Amadou semble abattu. Fatigué par ce parcours épuisant, physiquement et nerveusement. Il dort dans la gare, blotti sous une couverture que lui a donnée l'association, en même temps que des vêtements et des chaussures.
Il passe une partie de ses journées dans les locaux de l'Addap 13 pour rencontrer d'autres jeunes, suivre des cours de français, mais aussi se doucher et manger ses seuls repas, vu qu'il n'a pas un euro en poche.
Le reste du temps, il marche dans les rues de Marseille, sa sacoche sous le bras. À l'intérieur, dans une pochette en plastique, une lettre attestant qu'il est bel et bien accompagné par l'Addap 13. Utile ! " Je la présente aux policiers qui me contrôlent.

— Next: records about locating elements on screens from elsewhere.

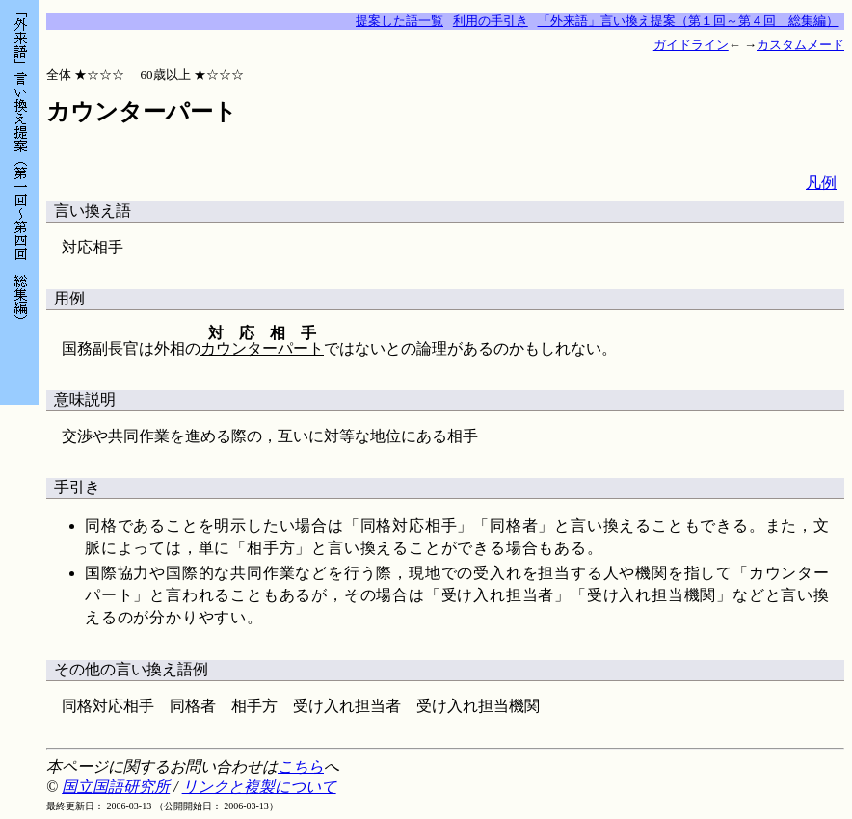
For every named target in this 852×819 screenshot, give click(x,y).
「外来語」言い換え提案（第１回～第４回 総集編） (688, 20)
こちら (301, 766)
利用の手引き (490, 20)
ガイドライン (691, 45)
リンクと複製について (259, 787)
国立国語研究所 (116, 787)
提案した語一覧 (399, 20)
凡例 (821, 182)
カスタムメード (800, 45)
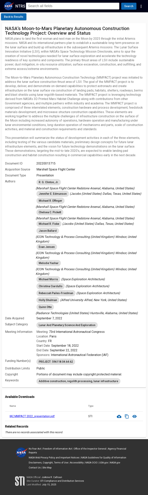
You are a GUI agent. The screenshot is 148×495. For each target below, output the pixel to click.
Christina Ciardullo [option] (50, 286)
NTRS (20, 6)
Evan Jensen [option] (46, 247)
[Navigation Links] (141, 6)
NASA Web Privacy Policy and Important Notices (54, 457)
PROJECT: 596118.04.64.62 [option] (55, 362)
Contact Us (35, 467)
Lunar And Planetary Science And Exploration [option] (67, 325)
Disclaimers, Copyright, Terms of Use (48, 462)
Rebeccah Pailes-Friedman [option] (56, 293)
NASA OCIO (91, 462)
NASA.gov (115, 462)
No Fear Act (35, 448)
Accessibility (77, 462)
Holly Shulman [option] (47, 300)
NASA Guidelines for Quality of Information (103, 457)
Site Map (46, 467)
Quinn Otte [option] (45, 307)
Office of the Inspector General (90, 448)
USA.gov (103, 462)
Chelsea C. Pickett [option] (49, 212)
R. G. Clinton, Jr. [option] (48, 182)
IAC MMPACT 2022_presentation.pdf (32, 416)
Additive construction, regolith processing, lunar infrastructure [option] (78, 381)
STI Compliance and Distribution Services (62, 481)
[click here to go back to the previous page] (13, 16)
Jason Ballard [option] (47, 231)
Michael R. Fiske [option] (48, 224)
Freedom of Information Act (57, 448)
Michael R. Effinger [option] (50, 201)
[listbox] (89, 184)
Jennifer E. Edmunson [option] (52, 194)
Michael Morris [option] (48, 279)
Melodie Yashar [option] (48, 263)
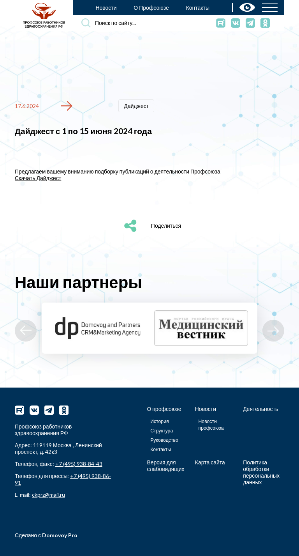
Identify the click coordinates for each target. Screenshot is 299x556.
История (159, 421)
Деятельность (260, 408)
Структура (161, 430)
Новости (105, 7)
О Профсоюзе (151, 7)
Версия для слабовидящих (165, 465)
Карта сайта (210, 462)
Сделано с (46, 535)
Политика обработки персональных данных (261, 472)
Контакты (197, 7)
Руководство (164, 440)
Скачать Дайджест (38, 177)
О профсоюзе (164, 408)
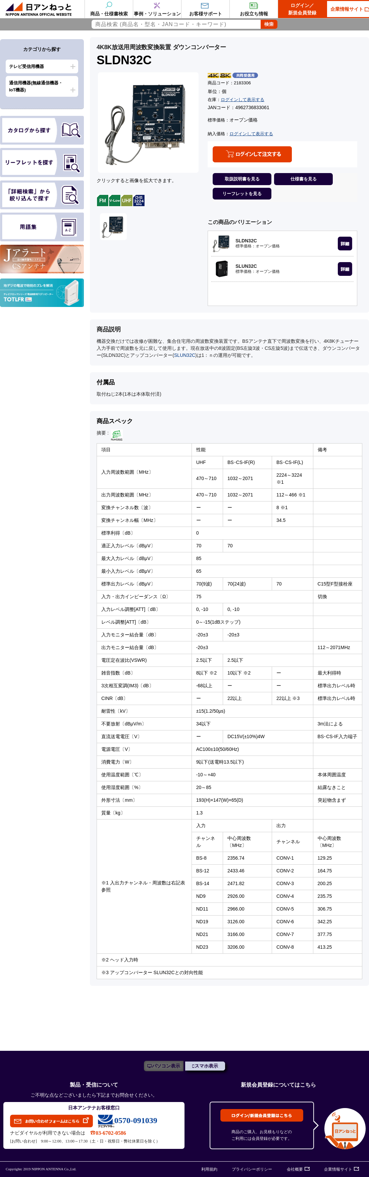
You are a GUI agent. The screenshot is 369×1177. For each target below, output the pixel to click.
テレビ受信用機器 (26, 66)
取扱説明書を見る (242, 178)
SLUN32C (184, 355)
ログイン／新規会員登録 (302, 9)
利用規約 (209, 1169)
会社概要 (295, 1169)
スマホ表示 (206, 1066)
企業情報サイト (338, 1169)
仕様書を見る (304, 178)
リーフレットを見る (242, 193)
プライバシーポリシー (252, 1169)
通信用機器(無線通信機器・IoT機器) (36, 86)
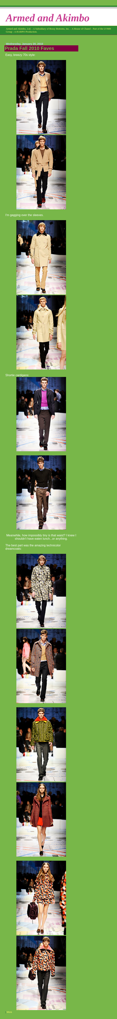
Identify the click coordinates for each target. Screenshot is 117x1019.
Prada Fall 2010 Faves (29, 48)
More (9, 1012)
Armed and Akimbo (47, 18)
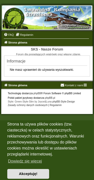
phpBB (37, 93)
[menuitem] (9, 34)
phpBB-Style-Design (63, 101)
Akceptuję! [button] (28, 174)
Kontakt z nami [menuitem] (71, 85)
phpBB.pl (50, 97)
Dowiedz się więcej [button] (25, 161)
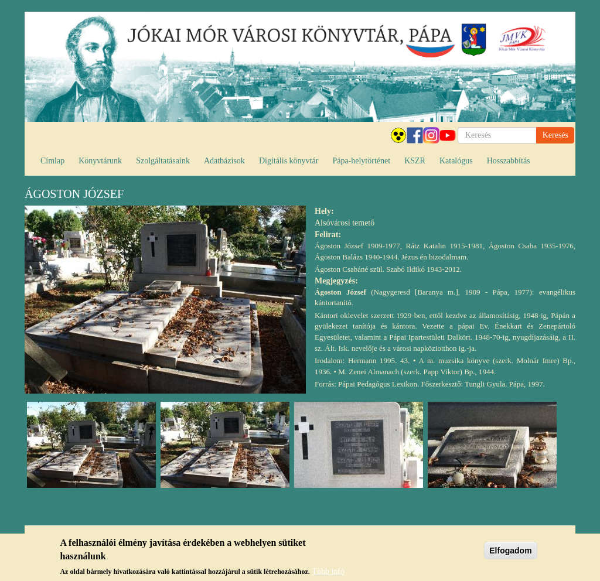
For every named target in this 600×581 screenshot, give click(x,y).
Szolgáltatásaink (163, 160)
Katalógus (456, 160)
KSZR (414, 160)
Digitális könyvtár (289, 160)
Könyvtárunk (100, 160)
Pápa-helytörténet (361, 160)
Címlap (52, 160)
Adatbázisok (224, 160)
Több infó (328, 572)
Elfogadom (510, 551)
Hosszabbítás (508, 160)
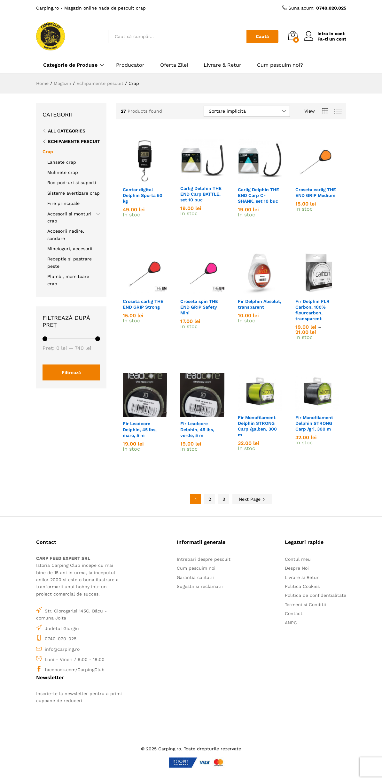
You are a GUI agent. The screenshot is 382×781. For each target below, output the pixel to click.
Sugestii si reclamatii (200, 586)
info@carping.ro (62, 649)
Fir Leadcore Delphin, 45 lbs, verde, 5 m (197, 429)
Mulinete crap (62, 172)
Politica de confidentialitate (315, 595)
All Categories (66, 130)
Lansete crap (61, 162)
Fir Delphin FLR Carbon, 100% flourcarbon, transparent (312, 310)
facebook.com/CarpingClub (75, 669)
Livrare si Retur (302, 577)
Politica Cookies (302, 586)
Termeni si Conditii (305, 604)
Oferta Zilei (174, 65)
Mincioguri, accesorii (69, 248)
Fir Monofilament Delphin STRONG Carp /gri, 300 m (314, 423)
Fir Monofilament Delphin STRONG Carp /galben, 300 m (257, 426)
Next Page (252, 499)
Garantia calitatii (195, 577)
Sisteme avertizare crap (73, 193)
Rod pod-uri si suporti (71, 182)
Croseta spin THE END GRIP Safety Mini (199, 307)
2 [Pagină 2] (209, 499)
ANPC (291, 622)
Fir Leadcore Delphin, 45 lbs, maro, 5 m (140, 429)
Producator (130, 65)
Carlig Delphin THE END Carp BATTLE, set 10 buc (201, 194)
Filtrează (71, 372)
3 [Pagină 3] (223, 499)
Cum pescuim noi (196, 568)
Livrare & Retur (222, 65)
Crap (48, 151)
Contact (293, 613)
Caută (262, 36)
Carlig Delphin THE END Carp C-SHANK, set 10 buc (258, 195)
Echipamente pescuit (74, 141)
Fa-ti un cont (331, 38)
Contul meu (298, 559)
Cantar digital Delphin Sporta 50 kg (142, 195)
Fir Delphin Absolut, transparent (259, 304)
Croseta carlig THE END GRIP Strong (143, 304)
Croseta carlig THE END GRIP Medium (315, 192)
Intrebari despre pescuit (203, 559)
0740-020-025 (60, 638)
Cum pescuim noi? (280, 65)
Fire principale (63, 203)
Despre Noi (297, 568)
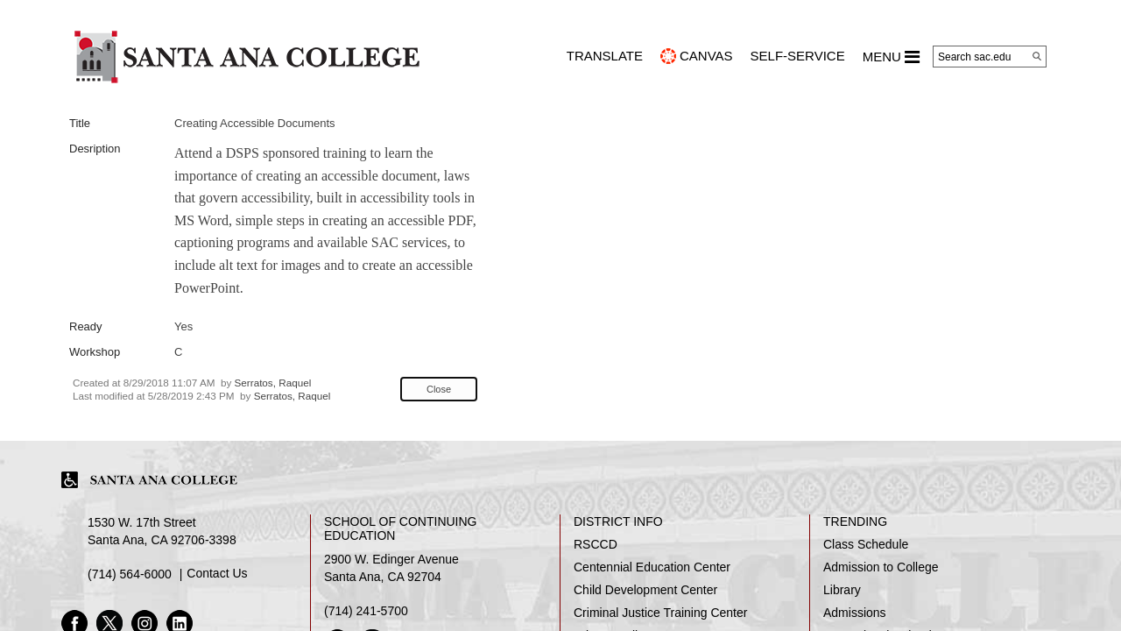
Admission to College (881, 567)
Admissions (854, 613)
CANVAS (706, 55)
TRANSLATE (605, 55)
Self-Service (798, 55)
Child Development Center (645, 590)
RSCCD (595, 544)
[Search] (1037, 56)
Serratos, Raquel (273, 382)
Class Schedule (865, 544)
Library (842, 590)
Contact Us (217, 573)
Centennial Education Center (652, 567)
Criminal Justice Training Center (660, 613)
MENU (891, 57)
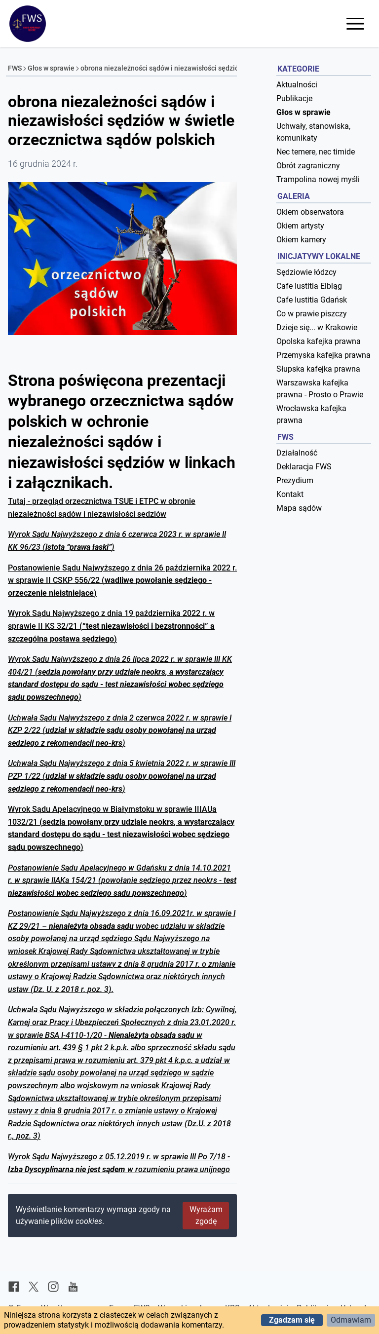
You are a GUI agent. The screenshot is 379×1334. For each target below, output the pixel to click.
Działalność (296, 452)
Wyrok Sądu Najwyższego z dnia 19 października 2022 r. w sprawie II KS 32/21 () (111, 626)
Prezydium (294, 480)
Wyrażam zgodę (206, 1215)
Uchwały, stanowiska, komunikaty (313, 132)
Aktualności (296, 84)
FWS (15, 68)
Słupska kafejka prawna (318, 369)
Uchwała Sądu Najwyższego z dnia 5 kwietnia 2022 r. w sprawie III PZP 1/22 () (121, 776)
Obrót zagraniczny (308, 165)
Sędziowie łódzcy (306, 272)
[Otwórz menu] (355, 23)
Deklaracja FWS (304, 466)
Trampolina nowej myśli (318, 179)
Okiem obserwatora (310, 212)
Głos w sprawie (51, 68)
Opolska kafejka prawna (318, 341)
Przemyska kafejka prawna (323, 355)
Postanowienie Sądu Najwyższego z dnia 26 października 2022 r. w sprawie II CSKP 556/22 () (122, 580)
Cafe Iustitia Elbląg (309, 286)
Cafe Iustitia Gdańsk (311, 300)
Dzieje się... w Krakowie (316, 327)
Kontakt (289, 494)
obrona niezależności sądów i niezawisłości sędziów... (164, 68)
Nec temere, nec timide (315, 151)
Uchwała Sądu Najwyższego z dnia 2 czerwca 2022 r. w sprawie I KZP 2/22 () (119, 730)
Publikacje (294, 98)
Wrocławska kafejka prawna (311, 414)
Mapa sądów (299, 508)
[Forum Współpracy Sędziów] (27, 23)
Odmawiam (351, 1320)
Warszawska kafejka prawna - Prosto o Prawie (319, 388)
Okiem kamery (301, 239)
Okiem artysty (300, 225)
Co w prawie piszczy (311, 313)
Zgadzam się (292, 1320)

Ils appellent l'association pour vérifier et ils me laissent partir. "
Son avenir, Amadou le voit ici, en France. " Une fois placé en foyer, j'aimerais suivre une formation à la coiffure pour trouver un travail ici et pouvoir aider ma soeur restée en Guinée. "
Cette ambivalence juridique, en France comme en Europe (lire p. 62), rend ubuesque le parcours de ces jeunes. Dans son rapport 2005, l'Inspection générale des affaires sociales (Igas) soulignait l'hétérogénéité de la gestion des MIE d'un département à l'autre. Ici ou là, des systèmes dérogatoires ont été élaborés - comme le dispositif d'accueil et d'orientation mis en place à Paris, véritable " sas " avant la prise en charge officielle par l'ASE - et ils traduisent une forme de discrimination ethnique.
Dans tous les domaines (logement, santé, éducation, asile), les MIE se voient imposer un parcours du combattant. Sans oublier le passage à la majorité qui les place sous la menace de l'expulsion. Selon les données de son parcours (ancienneté à l'ASE, formation qualifiante, problèmes avec la police), le jeune obtiendra à 18 ans, ou la nationalité française de plein droit, ou un titre de séjour renouvelable. Ou encore un strict refus en préfecture pour l'un et l'autre, avec le risque d'une reconduite à la frontière.